The correlation between funding liquidity risk and market liquidity risk is not one to be considered lightly, as it has many implications in terms of liquidity spirals. Brunnermeier and Pedersen report that market liquidity risk can increase for several reasons, including shock to speculators’ capital and a high level of difficulty in assessing specific fundamental values. In general, anything that causes negative speculation about the future or minimized funding in a market may increase market liquidity risk. Many variables are available to measure market openness and ease, including tax codes, trade regulations, transaction volumes, and transaction costs. As speculative outlooks become sour or obstacles threaten economic progress at consistent or increasing rates, employers may be less likely to hire, entrepreneurs may be less likely to invest, and consumers may be less likely to consume in fear of future economic downturn. Thus, herein lies the liquidity trap created by the combination of high funding liquidity risk and high market liquidity risk. When a shock or pattern causes one to be high, the result is the other one will rise as well. This cycle is demonstrated in Figure 2. This flow diagram exhibits how high funding liquidity risk or high market liquidity risk (low market liquidity) exacerbates the other because the consequences of one become the fuel of the other. This liquidity spiral represents the mechanisms through which a liquidity trap was reached in the most recent global crisis.
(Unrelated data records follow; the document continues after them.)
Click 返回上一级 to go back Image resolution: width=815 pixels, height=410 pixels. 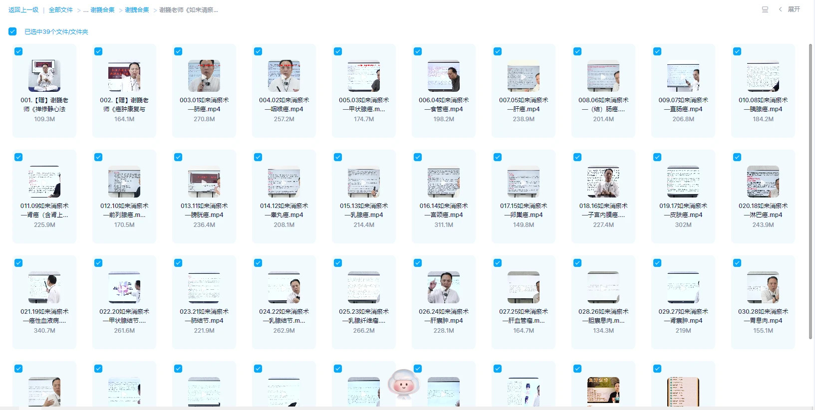pos(23,10)
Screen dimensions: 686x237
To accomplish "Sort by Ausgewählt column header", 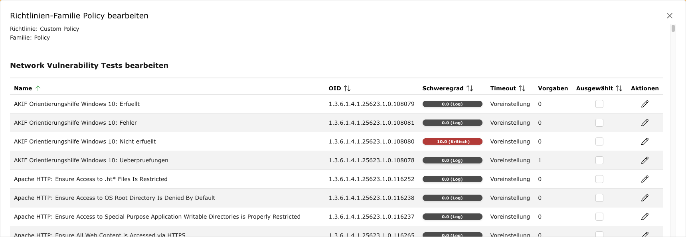I will pyautogui.click(x=619, y=88).
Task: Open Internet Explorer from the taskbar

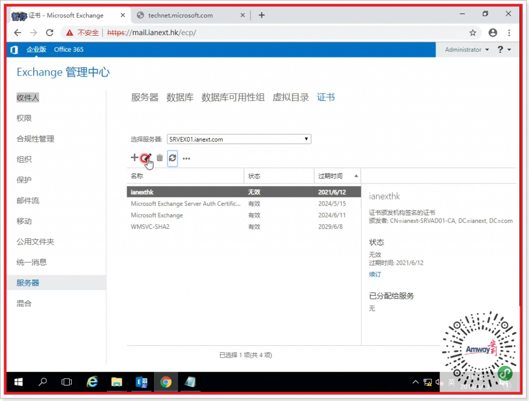Action: pyautogui.click(x=92, y=382)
In order to avoid the problems associated with high risk and liquidity traps, it is essential to continue developing more accurate measurement tools so that funding liquidity and market liquidity risks can be regulated more efficiently in the future to avoid the financial problems that may come with them.

(Figures 1 & 2 omitted for preview. Available via download)

References

Markus K. Brunnermeier & Lasse Heje Pedersen, Market Liquidity and Funding Liquidity (NBER Working Paper No. 12939, 2007).

Mathias Drehmann & Kleopatra Nikolaou, Funding Liquidity Risk: Definition and Measurement (Journal of Banking & Finance: Vol. 37, Issue 7, 2013), 2173-2182.